Kemudian Salim memberikan penjelasan kepada Ijah, namun Ijah tidak percaya. Akhirnya Salim pergi meninggalkan Ijah.
Suatu hari Ijah berkenalan dengan Ujang. Ujang Adalah seorang perampok yang sudah lama dicari polisi. Dengan menyamar seperti orang kaya Ujang datang melamar Ijah. Lamaran Ujang diterima dan akhirnya Ujang dan Ijah menikah.
Pada saat pernikahan berlangsung datanglah polisi menangkap Ujang dan gentong. Mereka sudah lama dicari polisi karena sebagai perampok. Namun Ijah tidak tahu kalau mereka sebagai perampok. Mereka akhirnya dibawa ke kantor polisi dan Bang Maman sebagai saksi.

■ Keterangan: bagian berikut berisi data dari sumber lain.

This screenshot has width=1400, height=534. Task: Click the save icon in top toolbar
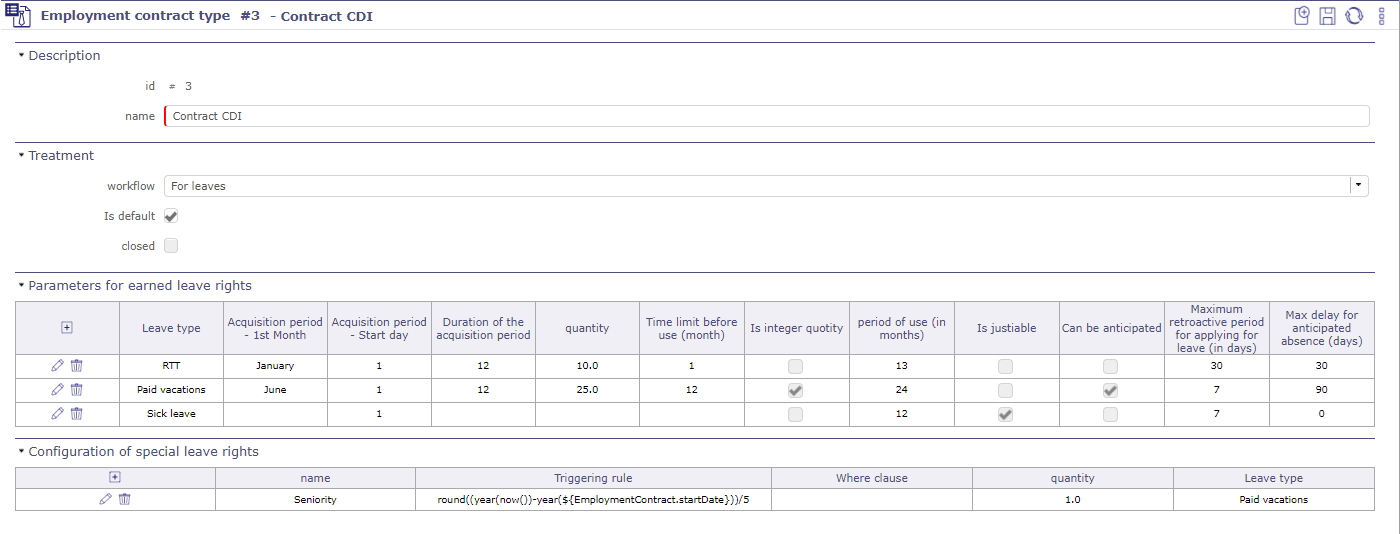click(x=1327, y=16)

Polisi minta agar semuanya tenang. Dijelaskan oleh polisi bahwa yang ditangkap itu adalah buronan. Mereka ditangkap karena sering berbuat jahat. Mereka suka merampok dan menipu. Akhirnya pesta perkawinan berangsur-angsur bubar.
Pada halaman 31, di bagian akhir cerita ada hal 'Untuk Diingat' yang isinya sebagai berikut:
1. Nama-nama pelaku dalam cerita Bang Maman dari Kali Pasir ialah Maman, Ijah, Salim, Darip, Kusen, Patme, Ujang dan Gentong.
2. Pengalaman yang dapat diambil dari cerita Bang Maman adalah:
a. Sikap memanjakan anak mengakibatkan ia tidak bisa mandiri.
b. Orang yang bodoh mudah ditipu oleh orang lain.
c. Berbohong merugikan diri sendiri.
d. Orang jahat biar bersembunyi suatu saat akan ketahuan, dan akan mendapat hukuman.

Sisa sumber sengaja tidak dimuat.